-- Reading passage follows --

The sentiment is repeated over and over by the RO cowboys.

“It’s a different feeling, riding these horses,” says Bryce Quinn, 29, who grew up riding colts and shoeing horses with his dad near Detroit and now lives with wife Caitlin and their baby daughter, Adalynn, on the RO’s Triangle N, the central camp of the ranch. “You hear about rock horses–horses that can just fly across things that you wouldn’t think in your wildest ideas of going across with any other horses. Yet they keep their feet, they know where to put them every darn time, and they get you through. Other horses might cut a cow good, or stop and spin real hard, and do all that stuff, but I guarantee they can’t do what these horses do on a daily basis, where you ask them to give you everything they’ve got, but then can go in a pen and actually go to whittlin’ on some cows. It’s a feeling where that horse wants it as bad as you, so you can stop riding because you’re on the same page.” 

Bryce and Wendell are on the same page. 

“If you can punch cows in Yavapai County, you can punch cows anywhere,” Wendell says. “It’s a challenge, and every day you’re trying to do it better, smoother, more efficiently. It’s not always wild and woolly–it can be, but every day you try to find a better way to do it, a more efficient way of handling cattle horseback in rugged country. 

“We do it all horseback, and we love it,” he continues. “One of the coolest things about these horses–the horse I’m sitting on today–some cowboy a hundred years ago was sitting on his great-great-great-granddad or great-great-uncle or whatever, the same lines they were riding after Pancho Villa’s raid. It’s a pretty neat feeling. This (Best Remuda) award comes to every cowboy who ever saddled a horse and did a day’s work for the O RO brand, whether it was the Greene Cattle Co. or the Cananea or today. Every time they mounted up, they did something to that horse, and that horse did something to them. Cowboys make horses, horses make cowboys.”


The O RO Ranch brand as a gate sign. (Chris Dickinson photo)


On the ROs, the ranch makes the work. 

“The geography, the topography, the landscape, is so unique and brings its own set of issues,” says Louis King, 66, who has worked cattle operations from New Mexico to Montana to Texas, New York state and even Australia. Louis lives at headquarters, where his wife, Cindy, cooks and maintains the Droppas’ residence. “The ranch is so big and rough, it can’t be fenced off in little quarter-section pastures. Our cattle aren’t wild, but they don’t see a lot of people, and when they do–especially big stuff, like 1-, 2-, 3-year-old mavericks that we’ve missed gathering–things get real interesting, real quick.”

-- Reading passage concluded --

In the ranch passage, what is the name of the ranch's central camp, where Bryce Quinn lives with his family? The lines that follow have no connection to the ranch passage.

-- Given records follows --

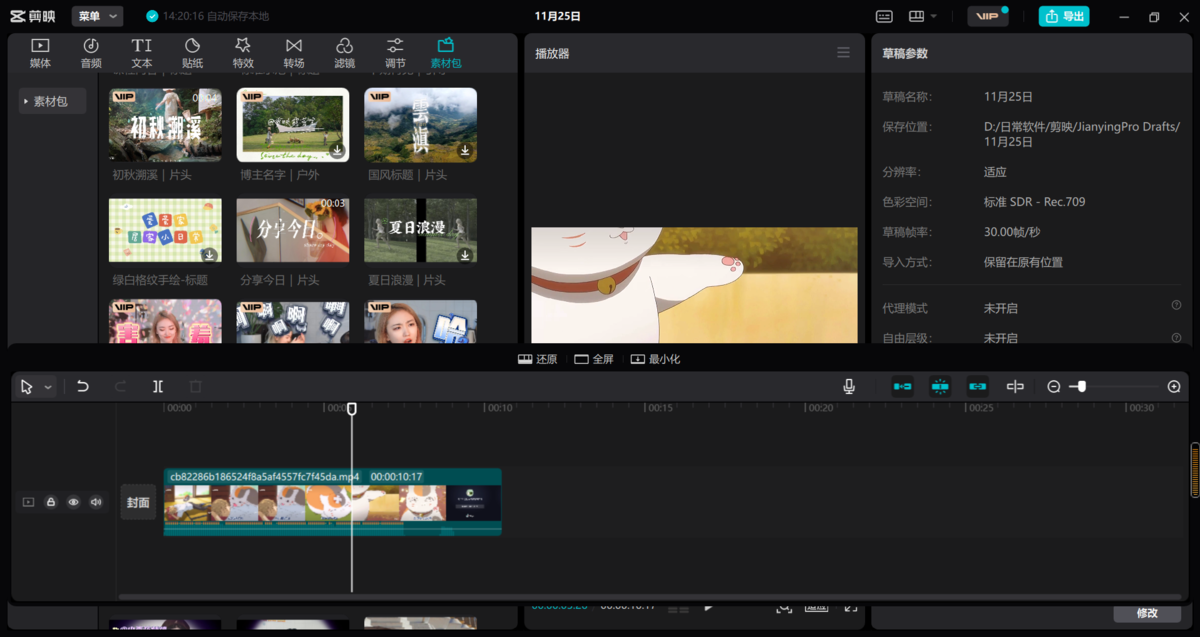1200x637 pixels.
Task: Open keyboard shortcuts icon in title bar
Action: coord(884,16)
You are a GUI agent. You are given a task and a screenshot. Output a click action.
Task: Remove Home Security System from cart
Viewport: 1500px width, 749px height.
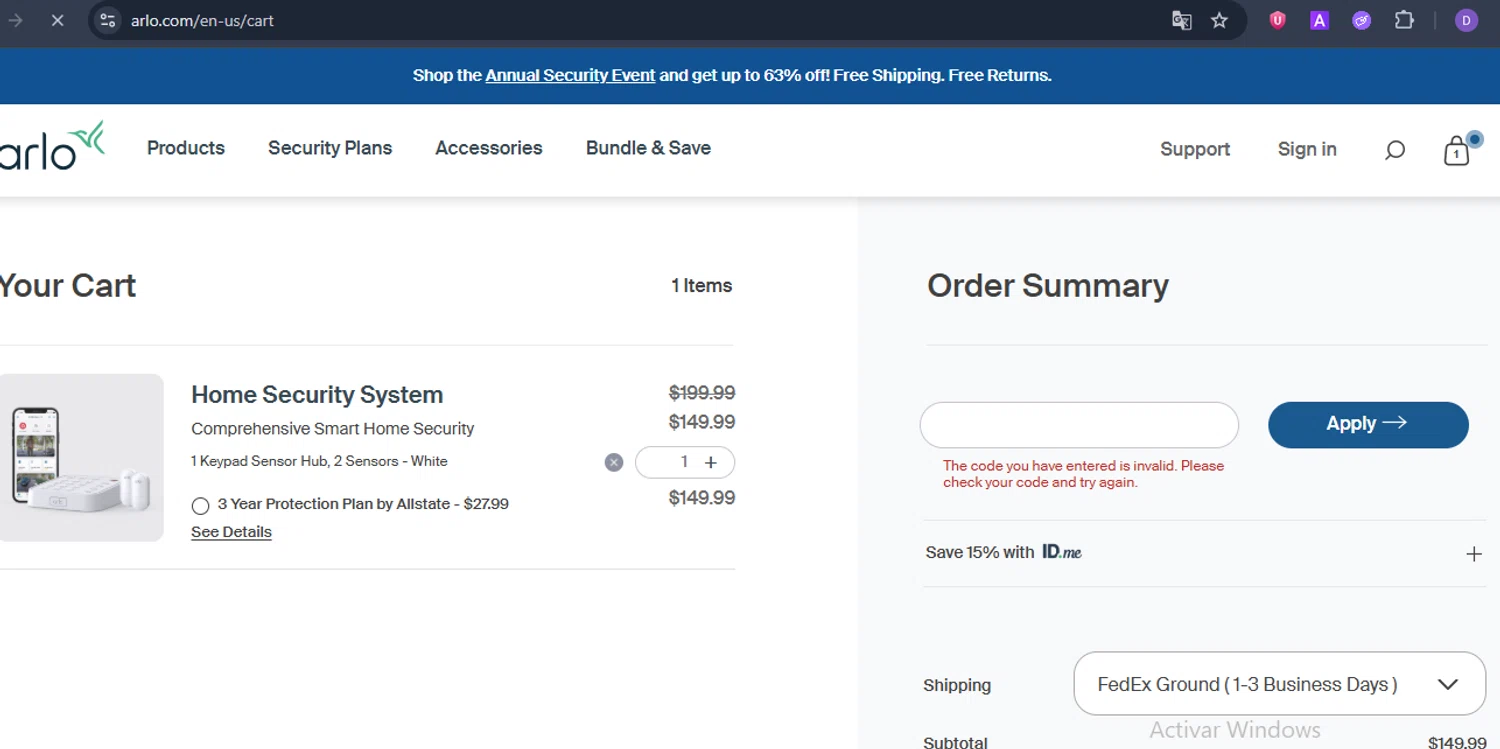point(614,462)
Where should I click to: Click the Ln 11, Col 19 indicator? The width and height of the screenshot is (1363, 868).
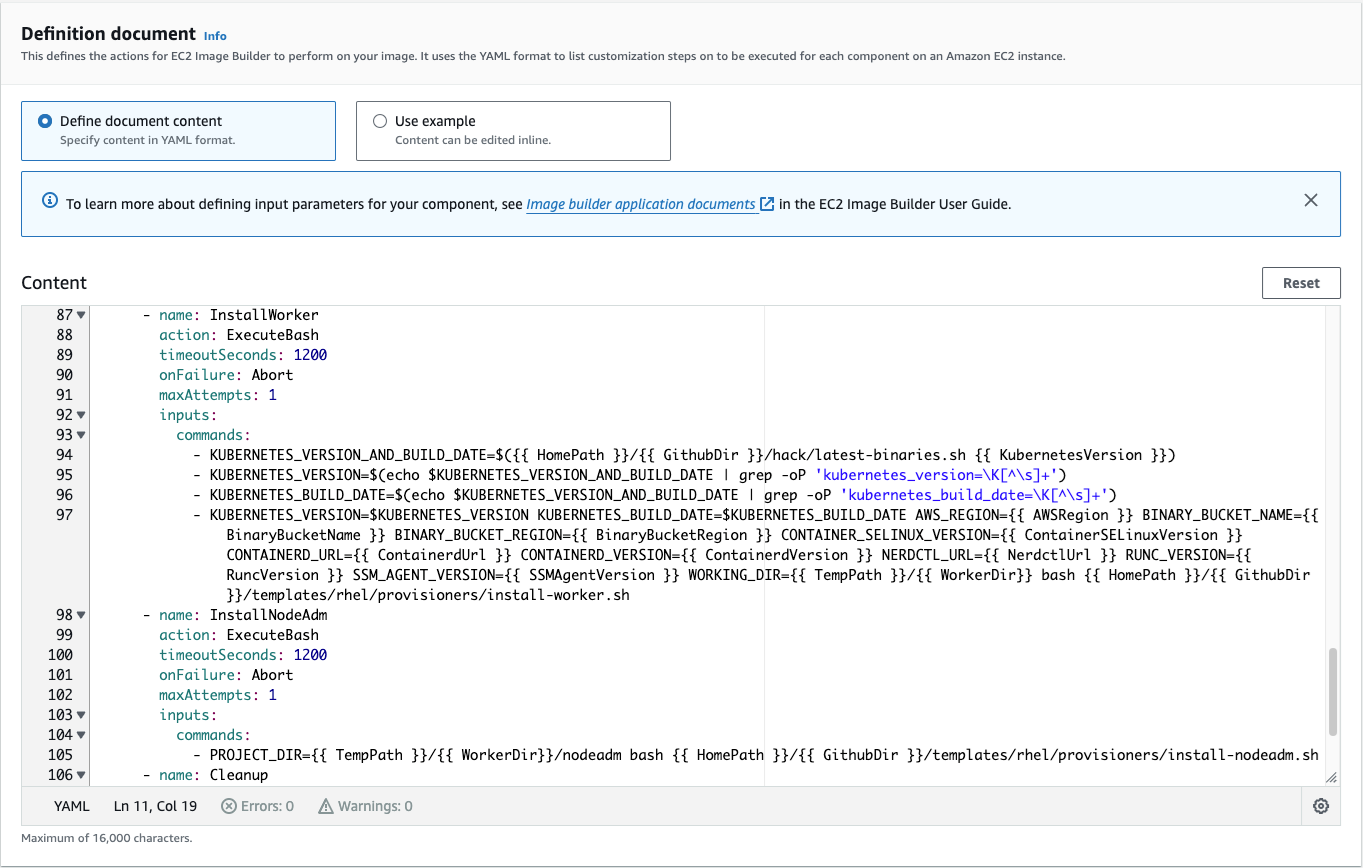(x=155, y=805)
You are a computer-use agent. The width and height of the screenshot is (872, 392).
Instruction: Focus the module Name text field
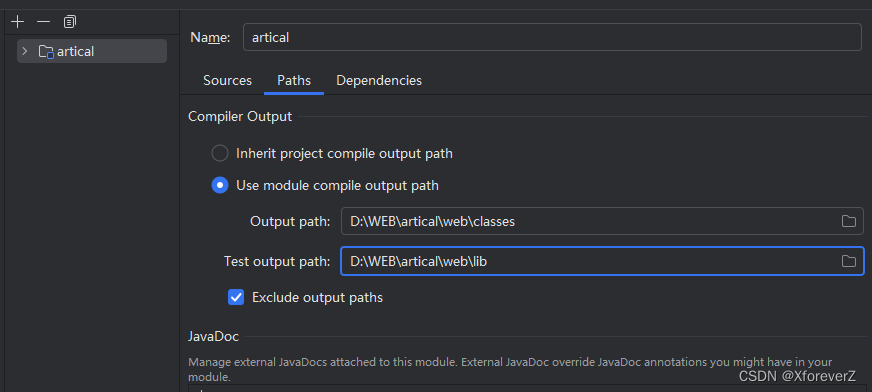(x=552, y=37)
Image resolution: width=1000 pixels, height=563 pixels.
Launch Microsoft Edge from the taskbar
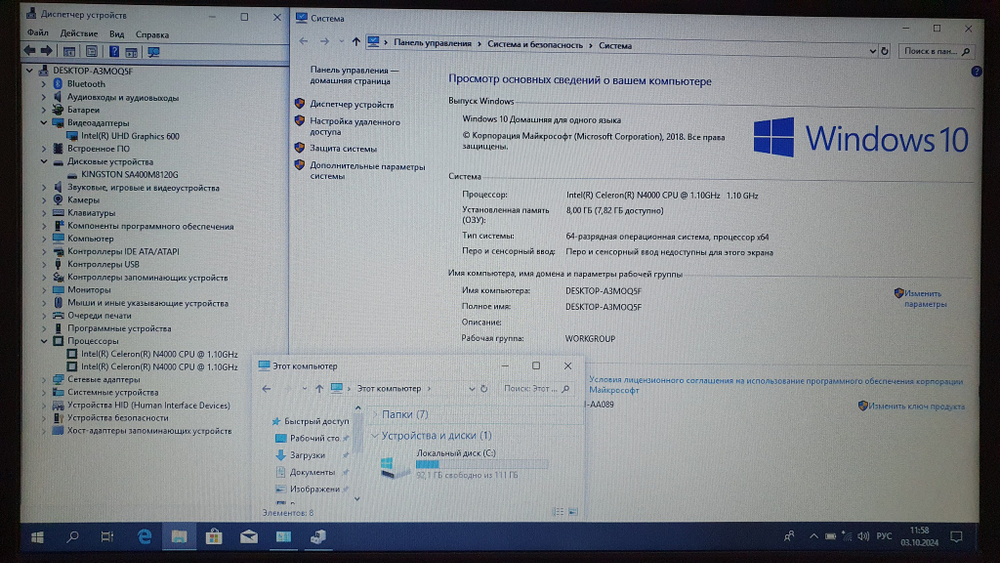click(x=144, y=537)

-- Given records concluded --

▶ Final answer
The Triangle N.